彼女がフィリペへ安い部屋を知らないかと尋ねると、彼は自分の住んでいる場所を紹介します。
そこは公共施設の大きな廃屋でした。
それにしても、静けさが印象に残る作品でした。
音楽はほとんど無く、自然の音だけでほとんどのシーンが描かれています。
しかも、主人公たち3人は揃いも揃って無口。必要なことも言葉にしていないかも。
気が遠くなりそうになるほど静かでした。
そんなフィリペはイヴァンのために仕事の合間をみては、外の風景や街の人々の様子をビデオ撮影してきます。

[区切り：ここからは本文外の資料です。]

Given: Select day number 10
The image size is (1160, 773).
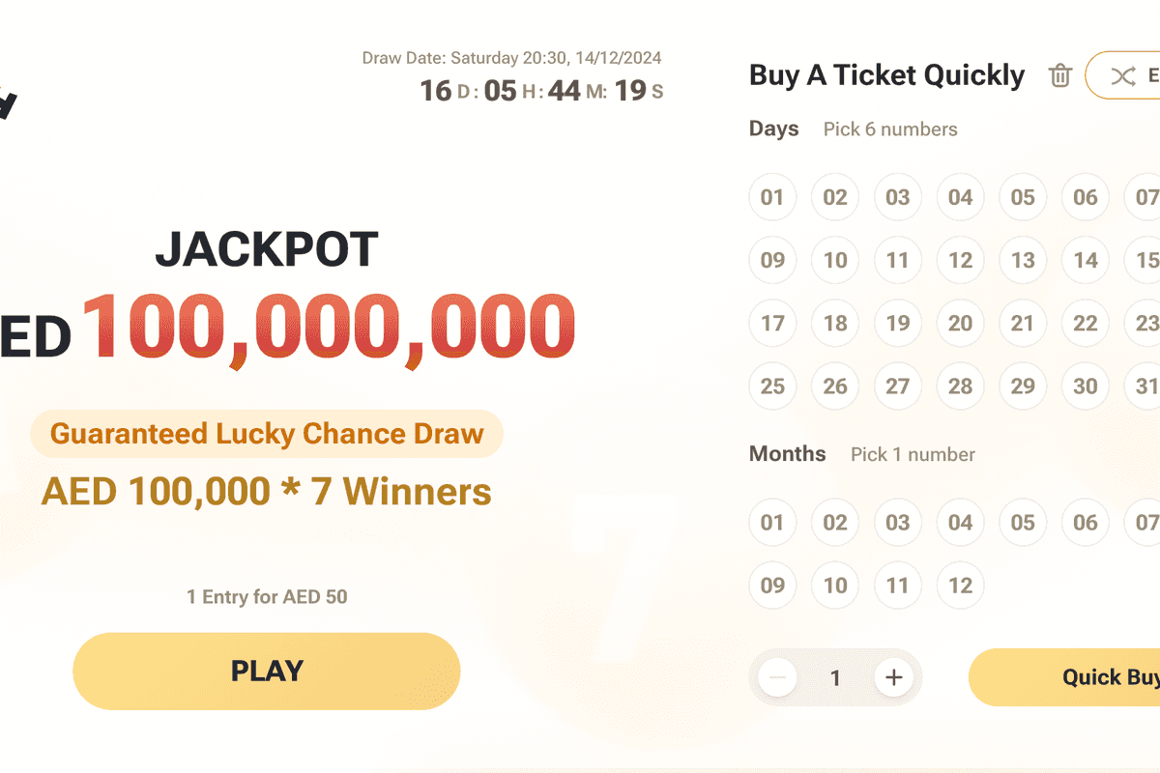Looking at the screenshot, I should (x=835, y=260).
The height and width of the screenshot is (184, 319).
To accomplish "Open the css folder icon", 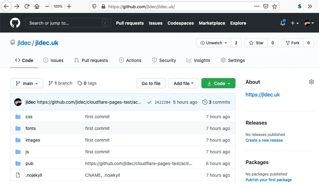I will 18,117.
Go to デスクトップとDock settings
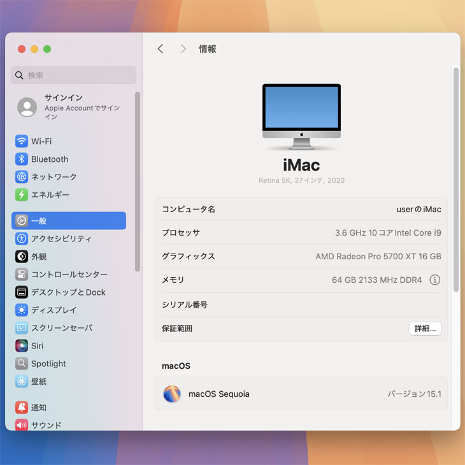The width and height of the screenshot is (465, 465). pyautogui.click(x=68, y=292)
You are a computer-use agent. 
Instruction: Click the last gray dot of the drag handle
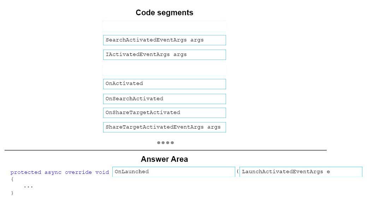tap(172, 143)
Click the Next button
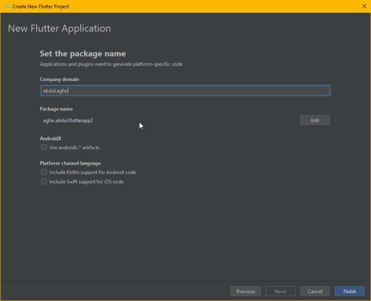Screen dimensions: 371x301 280,291
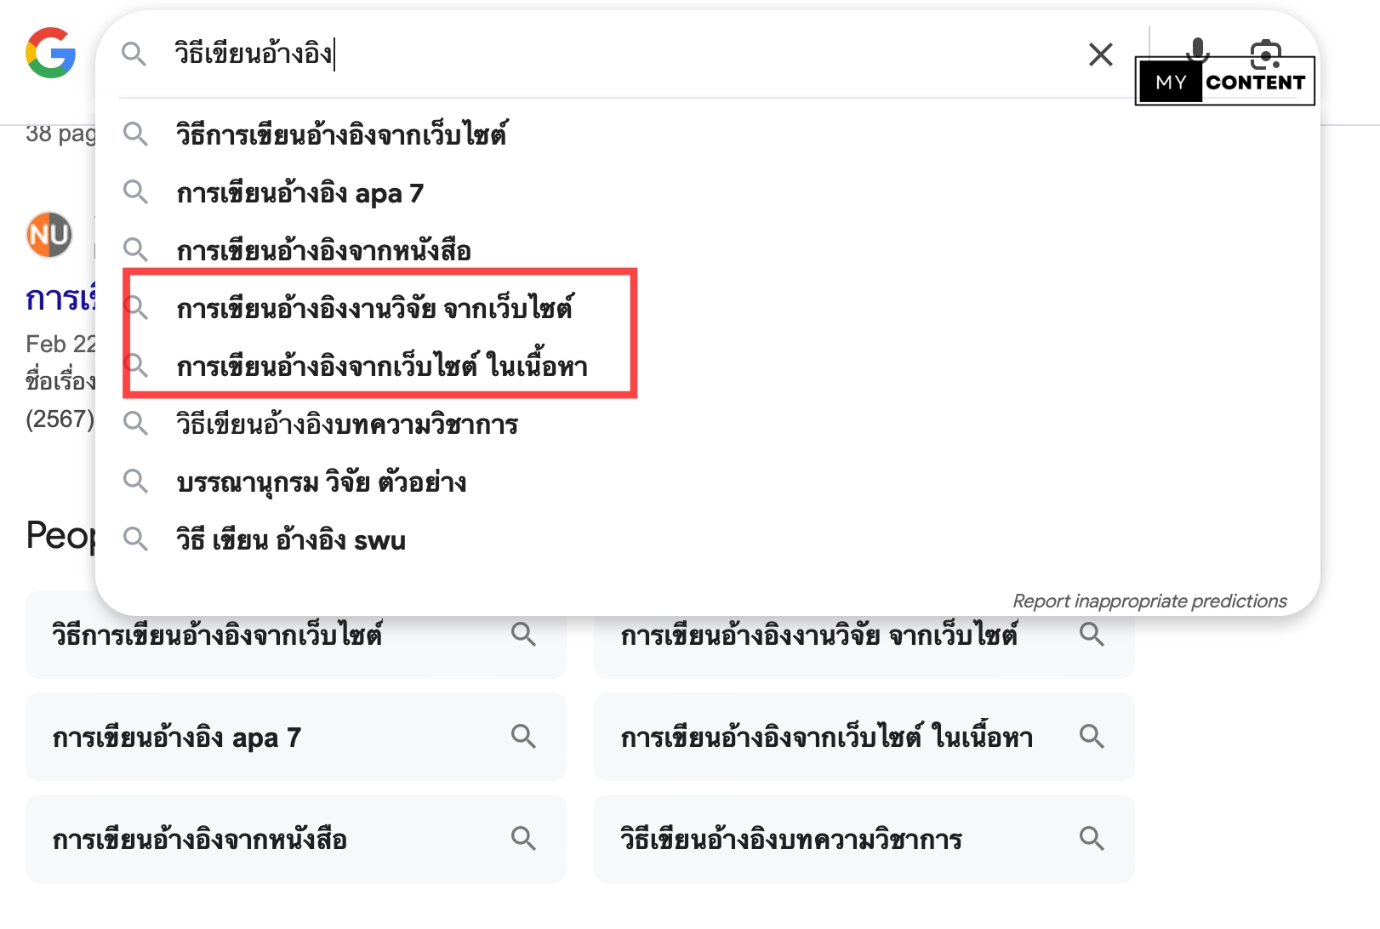
Task: Choose suggestion 'วิธีเขียนอ้างอิงบทความวิชาการ'
Action: click(347, 424)
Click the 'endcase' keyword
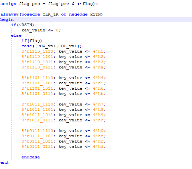This screenshot has width=192, height=169. (x=31, y=157)
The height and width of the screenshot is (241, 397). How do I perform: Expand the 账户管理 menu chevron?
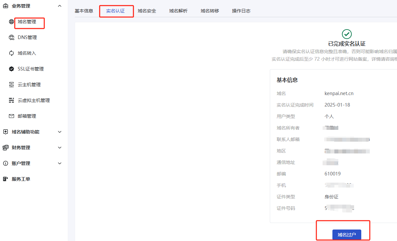(x=59, y=163)
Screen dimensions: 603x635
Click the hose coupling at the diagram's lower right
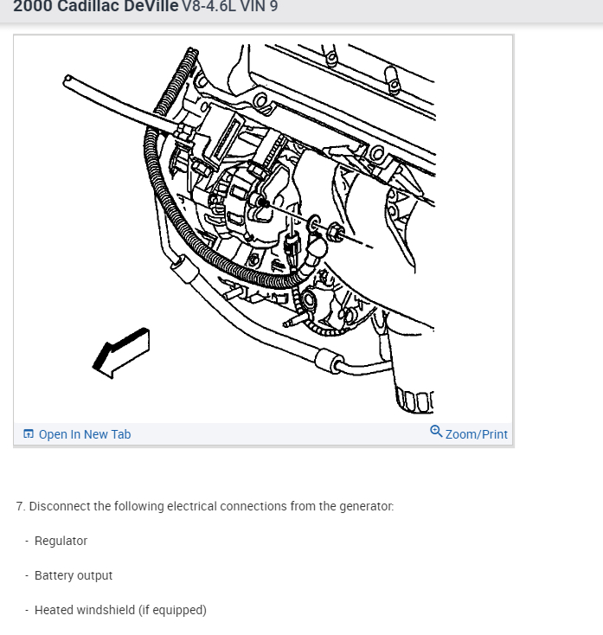coord(330,362)
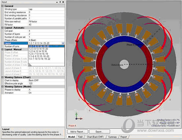Toggle the Input panel auto-hide pin

tap(60, 2)
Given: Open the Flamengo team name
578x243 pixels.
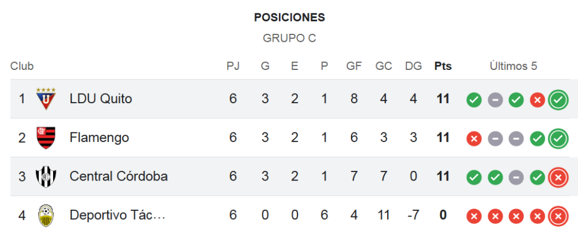Looking at the screenshot, I should click(x=99, y=138).
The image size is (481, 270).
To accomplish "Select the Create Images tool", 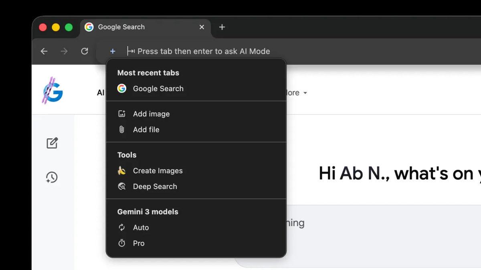I will [x=158, y=170].
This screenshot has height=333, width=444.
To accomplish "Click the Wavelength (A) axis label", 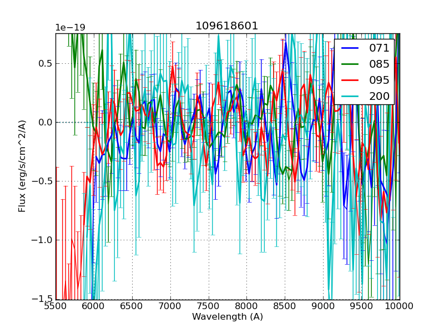I will click(x=227, y=317).
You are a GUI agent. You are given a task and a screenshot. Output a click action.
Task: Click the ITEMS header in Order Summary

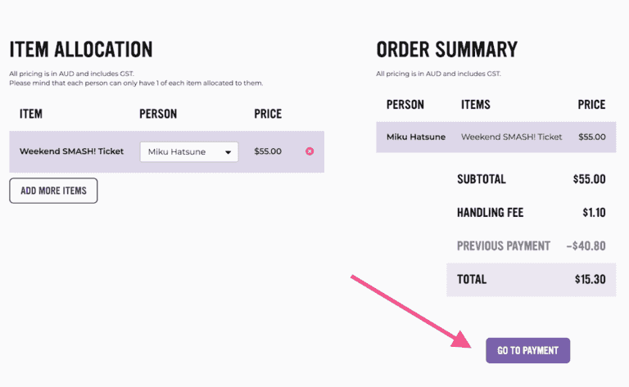pos(476,105)
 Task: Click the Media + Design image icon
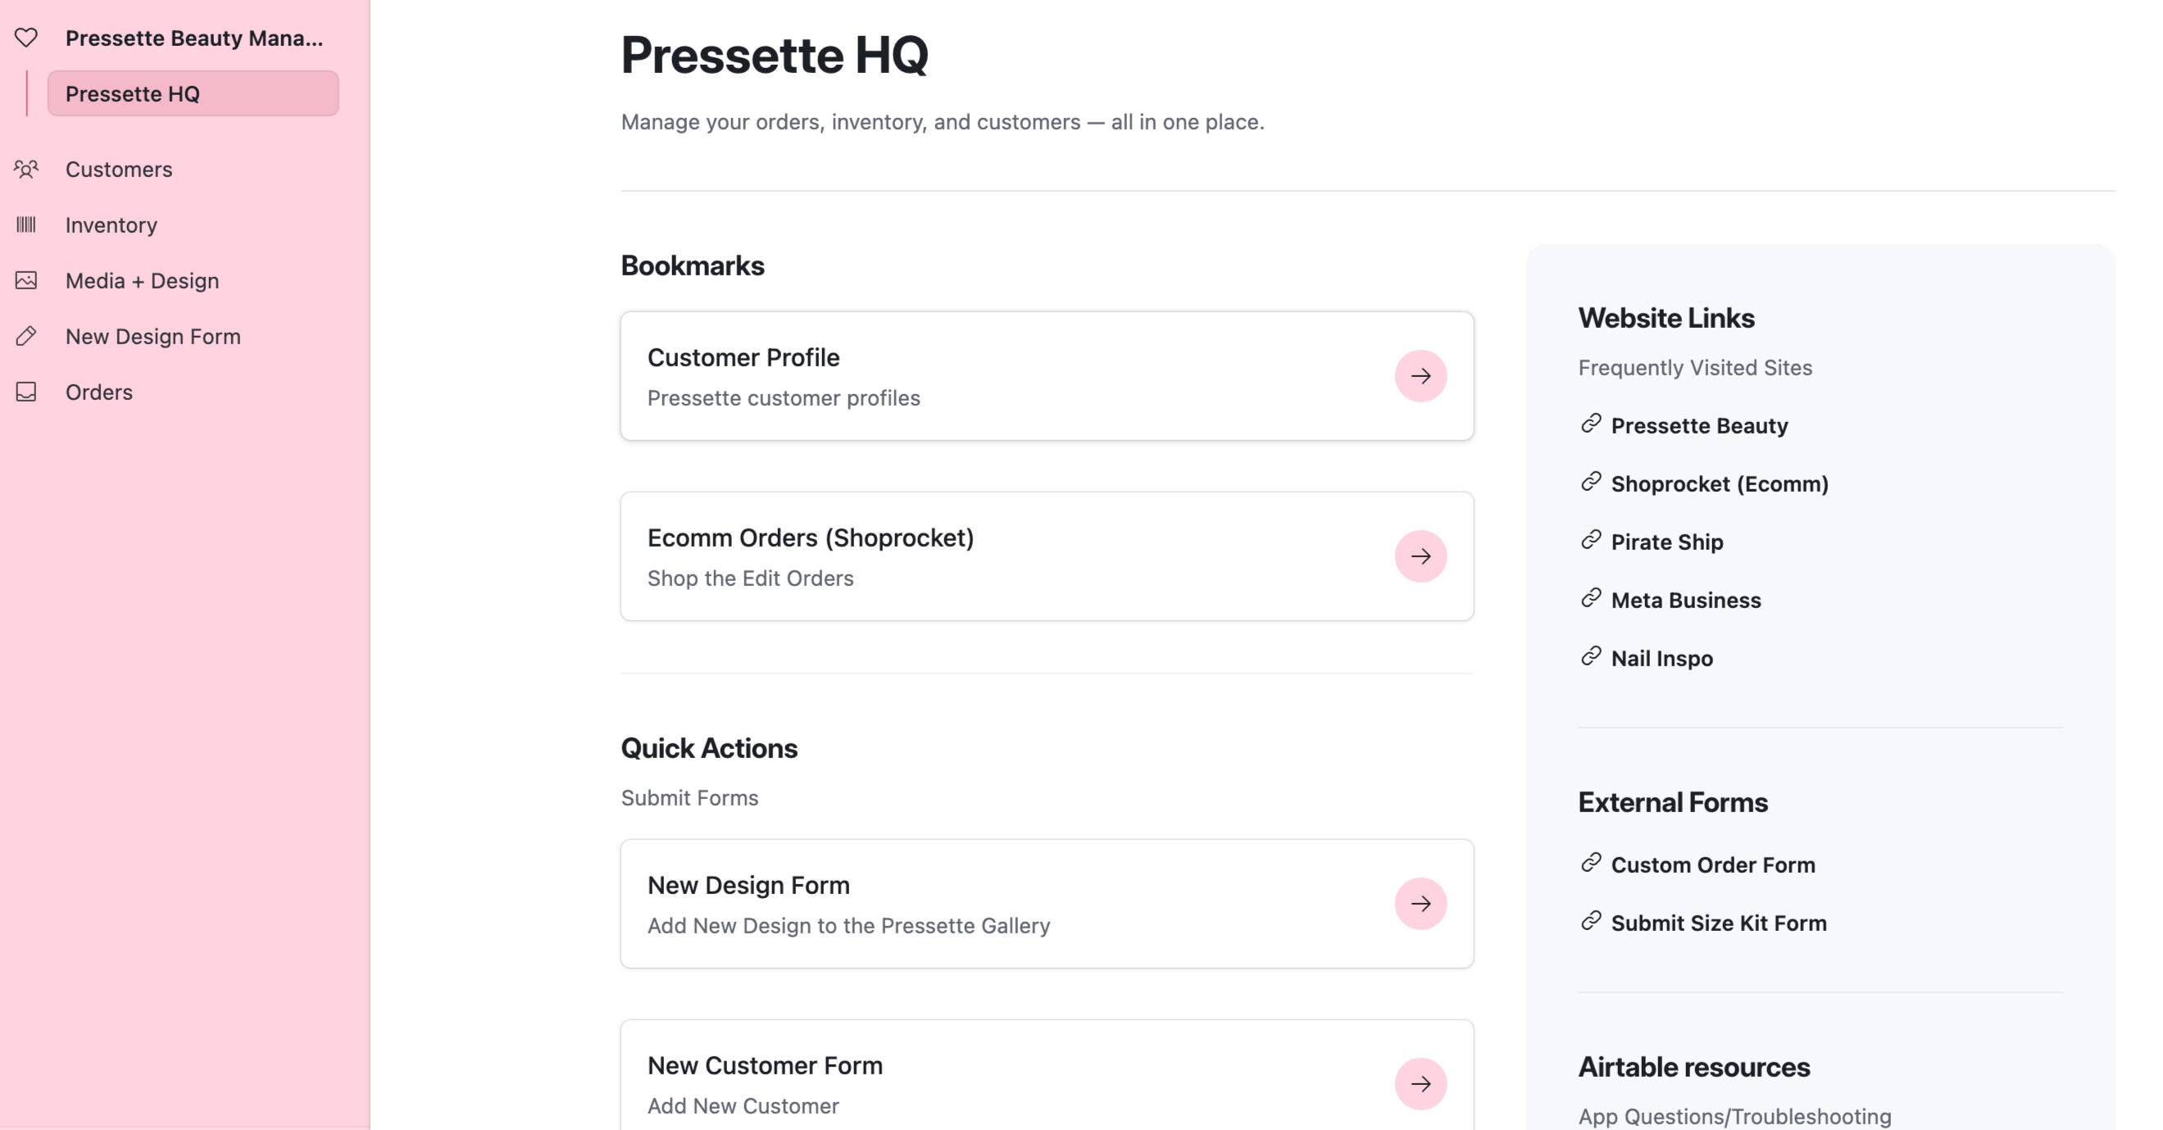pyautogui.click(x=26, y=280)
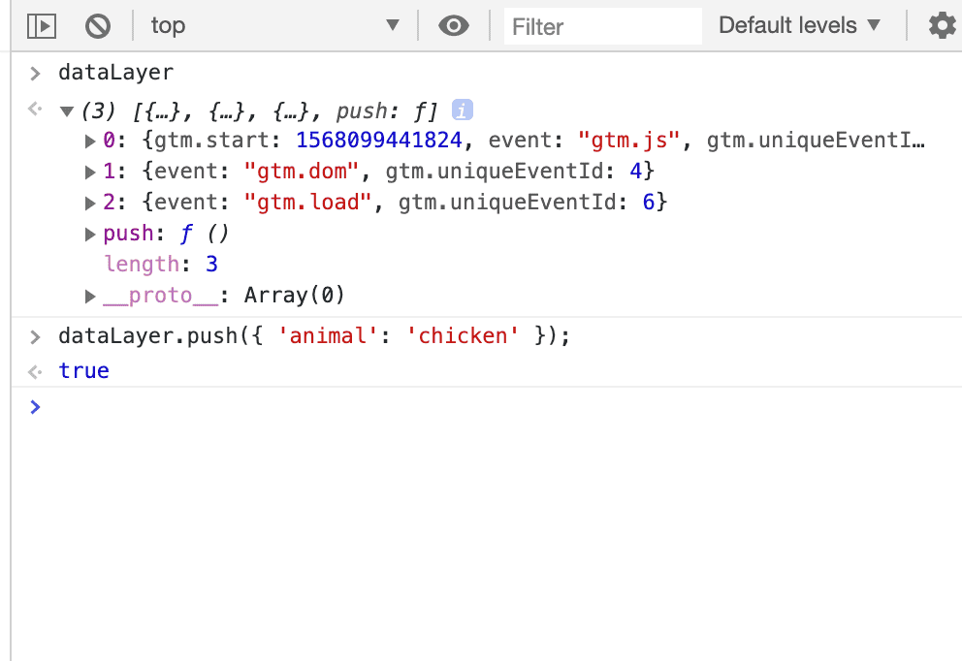Screen dimensions: 962x661
Task: Open console settings gear icon
Action: 941,26

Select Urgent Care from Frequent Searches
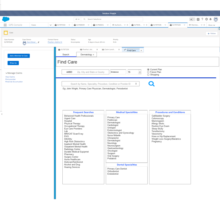[x=70, y=118]
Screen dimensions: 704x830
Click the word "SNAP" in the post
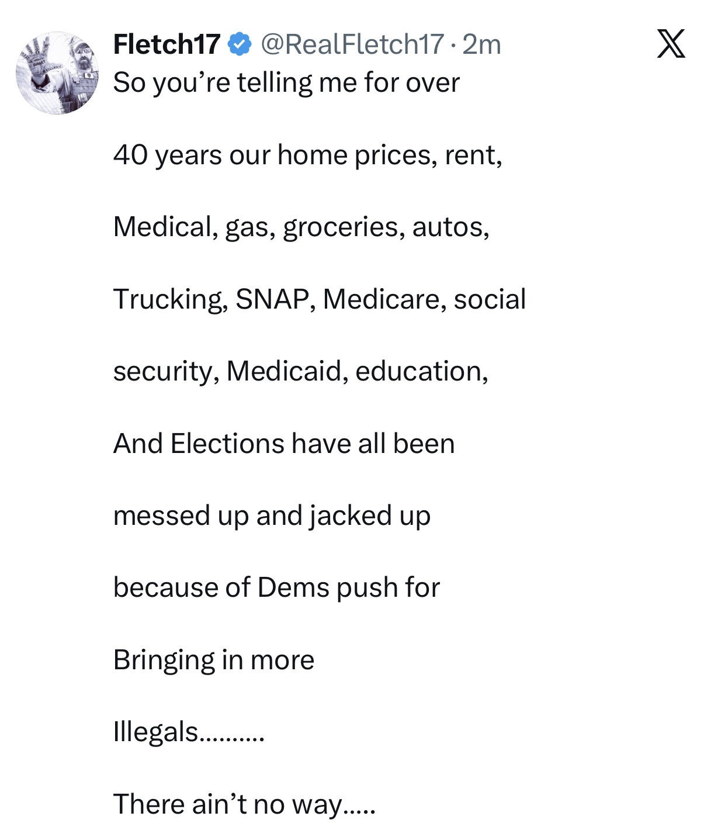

白いペンキで窓のように塗られた壁に、プロジェクターで映し出される映像は静かで優しかったです。
出だしの新規開店のスーパーで繰り広げられた喧騒とは真逆な映像に、イヴァンは少しずつ癒されているような気がしました。
観終わってQ&Aを聞いた時、この物語の静けさの意味が少し分かった気になった1本です。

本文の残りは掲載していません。